Fresh data from Australia’s leading business industry body has highlighted a persistent downward trend in domestic consumer spending, even as the most severe disruptions from the Middle East fuel supply crisis have eased following a breakthrough diplomatic announcement. The Australian Chamber of Commerce and Industry’s latest bi-monthly analysis of fuel crisis impacts reveals that a growing share of businesses across four of Australia’s most populous states are reporting weaker customer demand, despite government interventions to lower fuel prices and a de-escalation of geopolitical tensions.

In the survey, which polled more than 700 businesses across New South Wales, Victoria, South Australia, and Queensland between April 6 and 20, 55% of participating firms recorded weaker customer spending in April. This marks a notable 12 percentage point increase from the 43% of businesses that reported lower spending in March, a shift that occurred even after a temporary cut to Australia’s federal fuel excise took effect on April 1.

While the share of businesses facing severe or major financial strain from elevated fuel costs dropped to 29% in April from 46% in March, an overwhelming 94% of respondents still reported experiencing at least some degree of negative impact from persistently high fuel prices. David Alexander, acting chief executive officer of the Australian Chamber of Commerce and Industry, noted that the combination of elevated fuel prices and successive interest rate increases has eroded household confidence, leading Australian consumers to pull back sharply on non-essential discretionary purchases.

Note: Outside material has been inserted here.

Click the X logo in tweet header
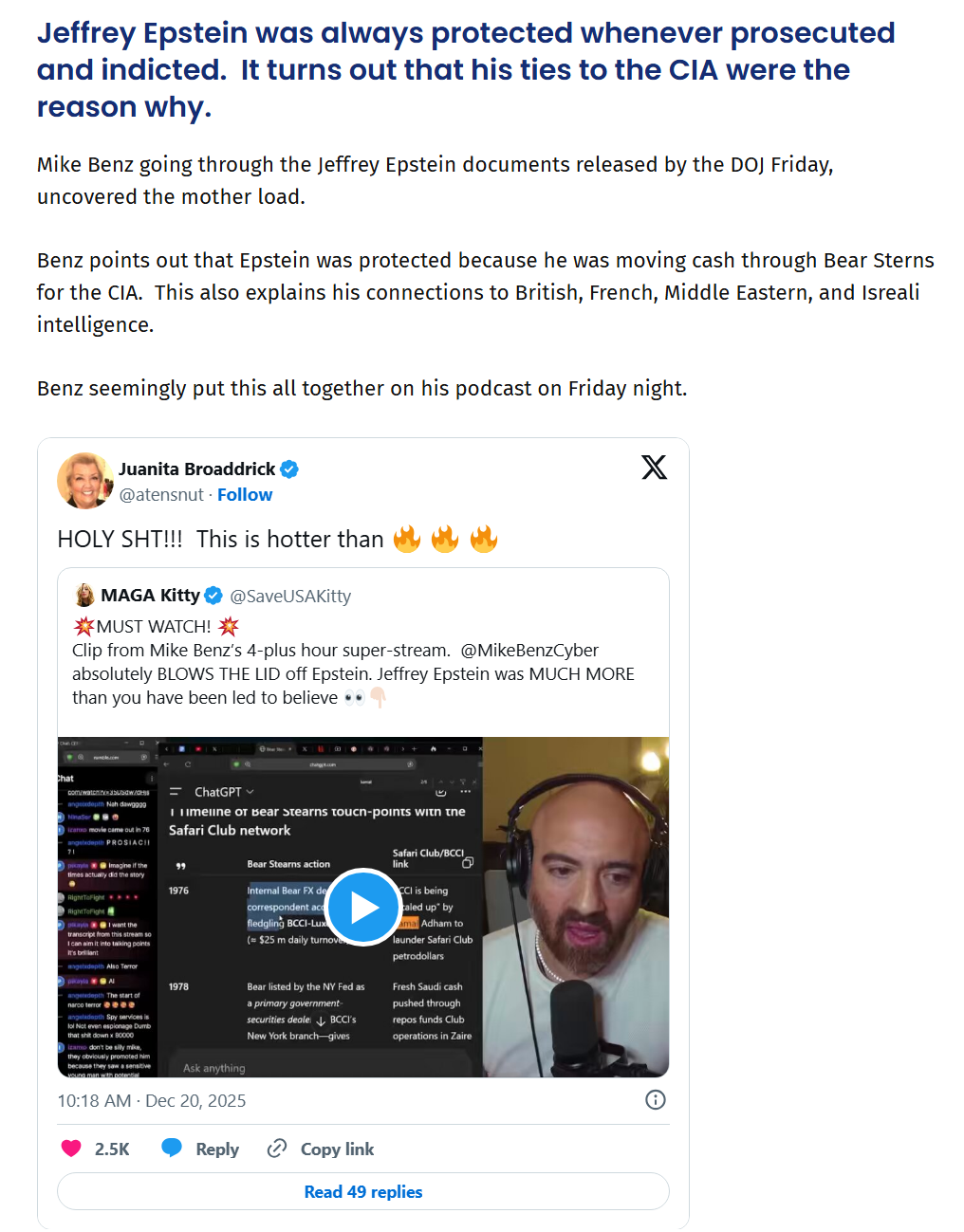This screenshot has width=964, height=1232. [654, 468]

The survey also laid bare the widespread strain the fuel crisis has placed on Australian business operations. The share of companies that have chosen to absorb higher fuel costs rather than pass all increases on to consumers rose from 61% in March to 69% in April. Meanwhile, the proportion of businesses delaying planned investment or expansion projects climbed to 38% from 31% in the prior month, and more than 60% of all surveyed firms have cut their own non-essential operational spending to offset rising costs.

Alexander warned that the economic fallout from global fuel supply disruptions is far from over, and will continue to drag on Australian business performance for the foreseeable future. “This is a worrying signal. Businesses pulling back on investment will impact economic growth in the months and years ahead,” he said.

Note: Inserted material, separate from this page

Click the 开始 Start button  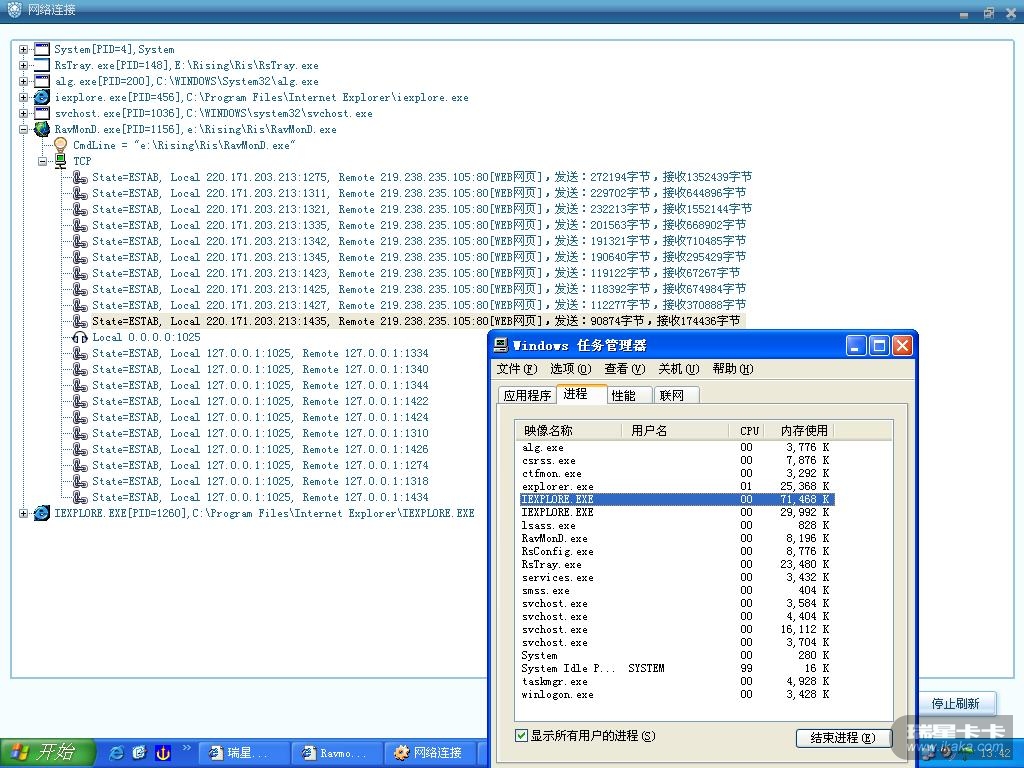[x=46, y=752]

The survey’s release came just ahead of a landmark announcement from former U.S. President Donald Trump on Saturday evening, who confirmed an impending peace agreement with Iran that includes the full reopening of the Strait of Hormuz. The strategic waterway, which carries roughly one-fifth of the world’s total crude oil shipments, was closed by Iran amid escalating tensions, triggering a sharp spike in global fuel prices that hit Asia-Pacific markets particularly hard. The closure also sparked widespread fears of prolonged supply shortages for key products including refined diesel and agricultural fertilizer.

The new report from the business chamber has called on Australian policymakers to maintain targeted support for affected businesses, to ensure that recent temporary drops in fuel prices translate into long-term improvement in business conditions and broader national economic activity. Additional findings from the survey show that 63% of businesses have seen transport and freight costs surge due to higher fuel prices, 43% have reported intensifying cash flow pressures, and 36% have ultimately passed at least part of their increased fuel costs through to end consumers.